As the 3300X is already clocked high out of the box, our overclock only added around 5W onto the package power draw and the actual load voltage barely changed.
AMD Ryzen 3 3100 Manual Overclocking Frequency:
The 3100 pushed to 4.2GHz on all cores using the same 1.4V in the ASUS UEFI. CPU package power this time increased to around 75W under Cinebench load, so cooling the overclocked chip is still an easy task.
I guess there’s a reasonable argument that the full four-core CCXs of the 3300X are higher quality silicon than the severely crippled two-core CCXs forming the 3100.
A modest but worthwhile performance gain was registered for the overclocked Ryzen 3 3300X. The 3100’s gain was slightly more noticeable as it represented a larger percentage increase from its stock frequency.
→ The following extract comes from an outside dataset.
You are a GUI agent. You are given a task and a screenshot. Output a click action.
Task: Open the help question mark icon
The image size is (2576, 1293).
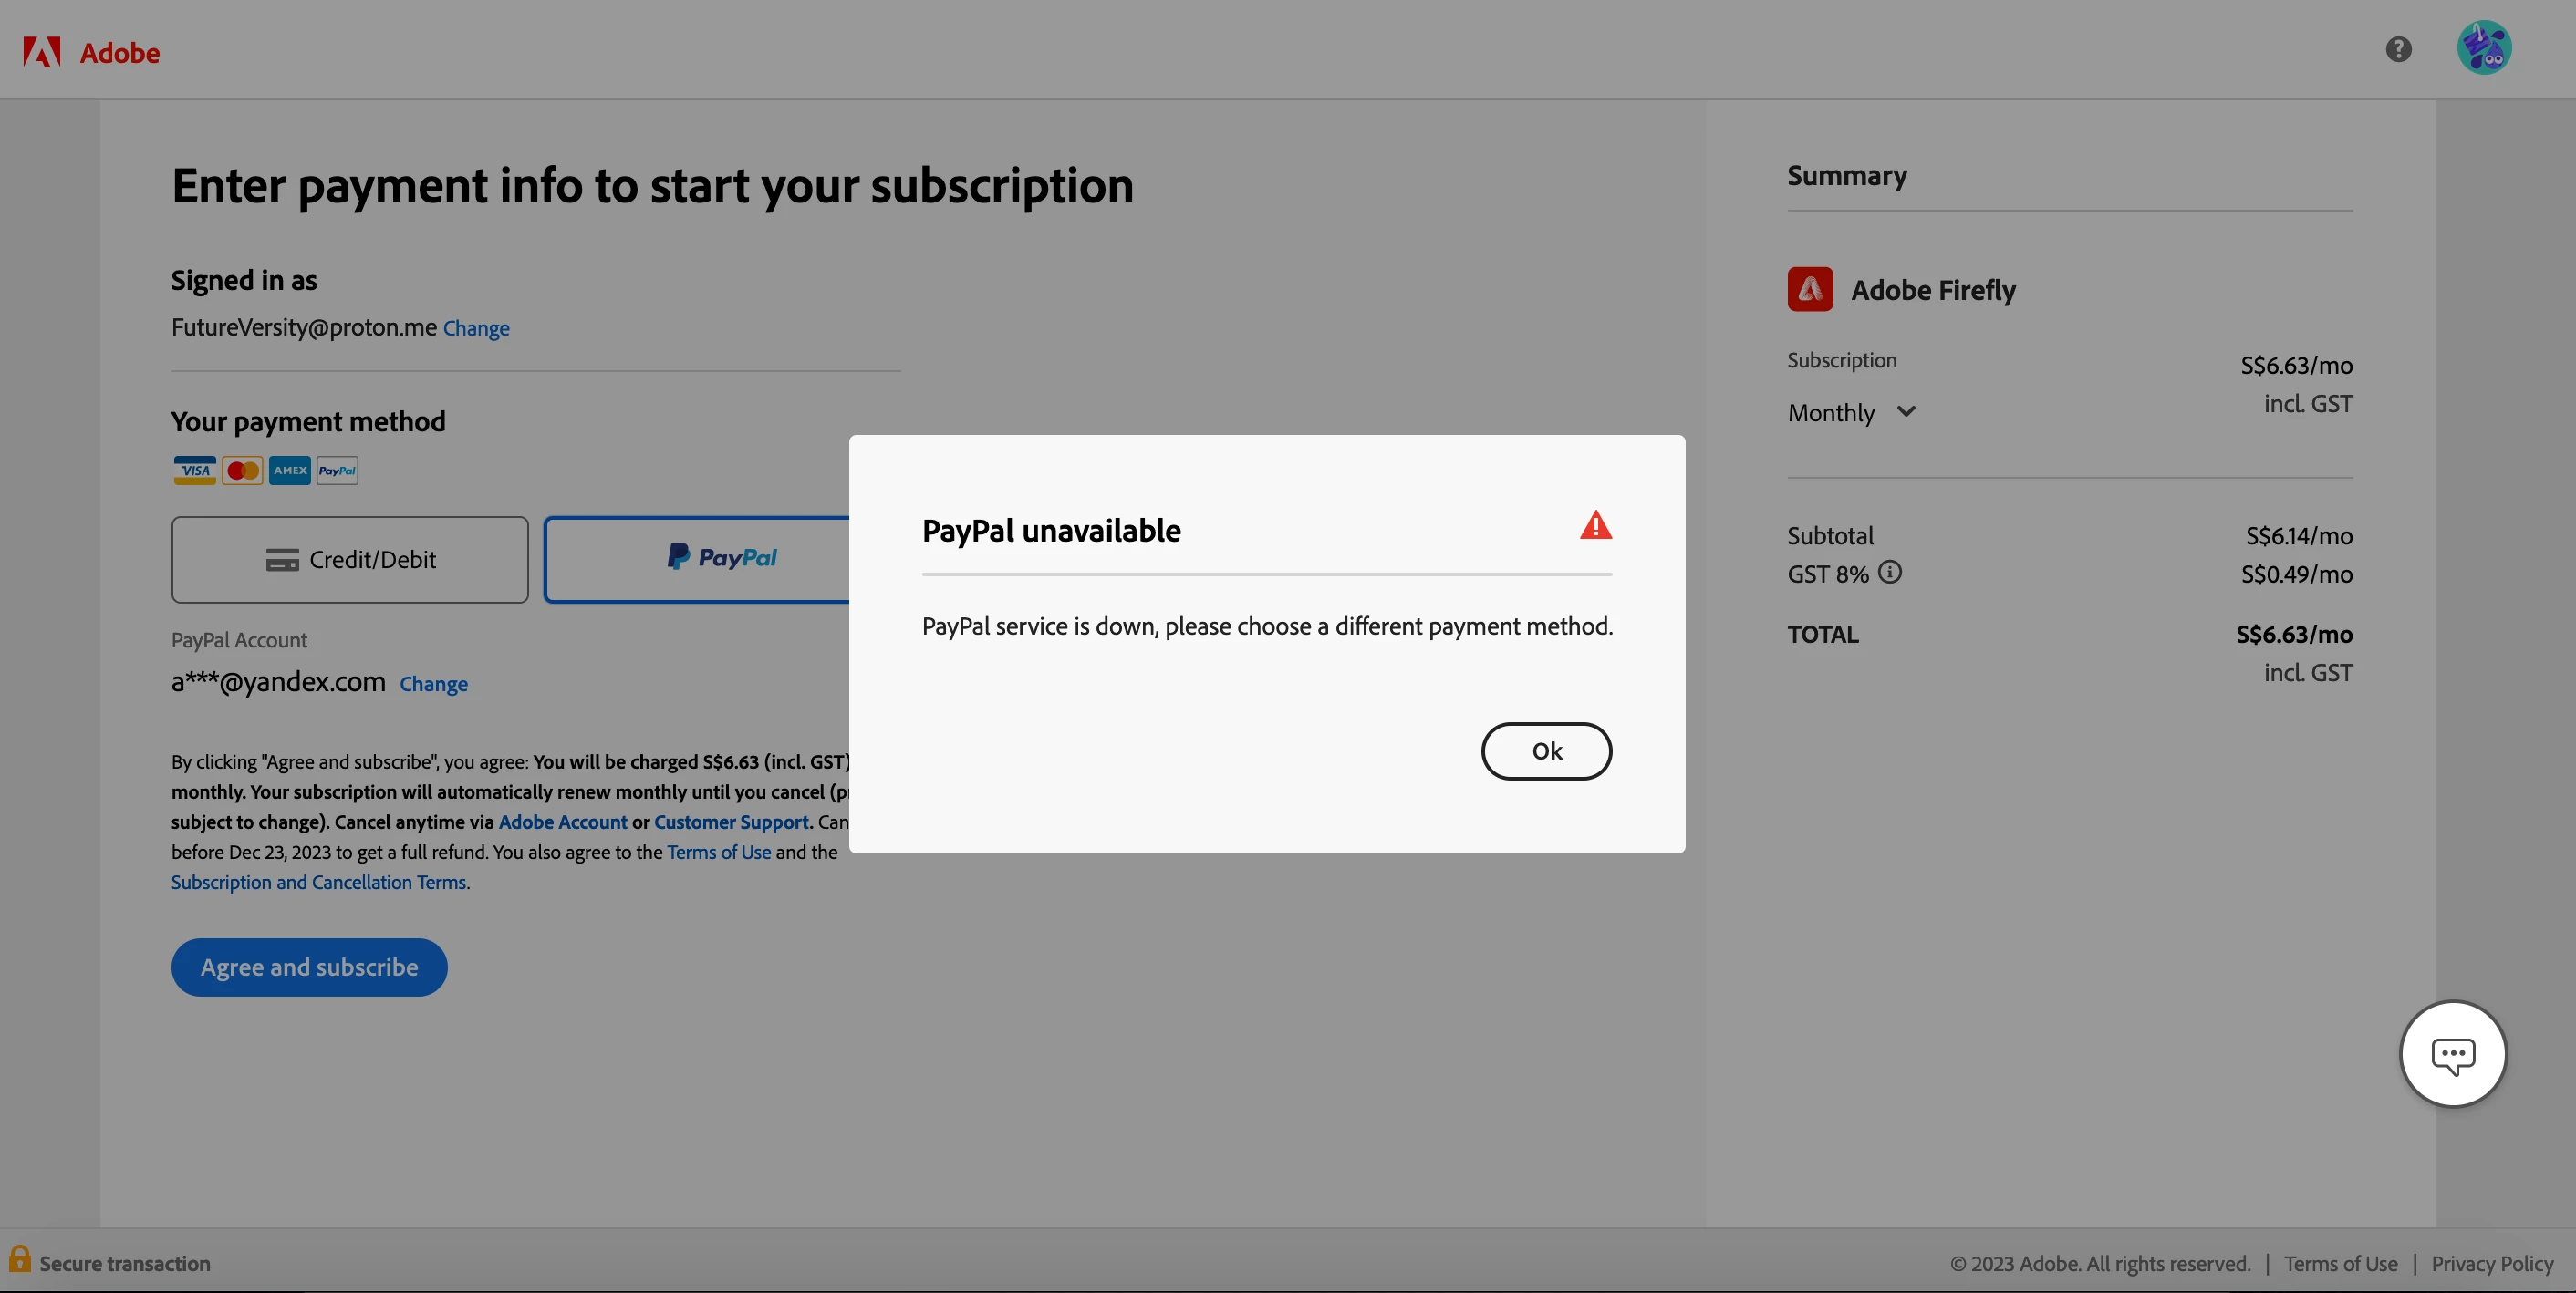[2398, 49]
Interestingly, our overclocked testing highlights the importance of Ryzen 3 3300X’s CCX topology. The 4.2GHz overclocked Ryzen 3 3100 is just shy of the 3300X’s 4.3GHz stock-clocked frequency. However, the cheaper dual-CCX part is noticeably slower in Shadow of the Tomb Raider performance. The 16MB of local L3 cache and no inter-CCX latency are clearly a benefit for the Ryzen 3 3300X in certain scenarios.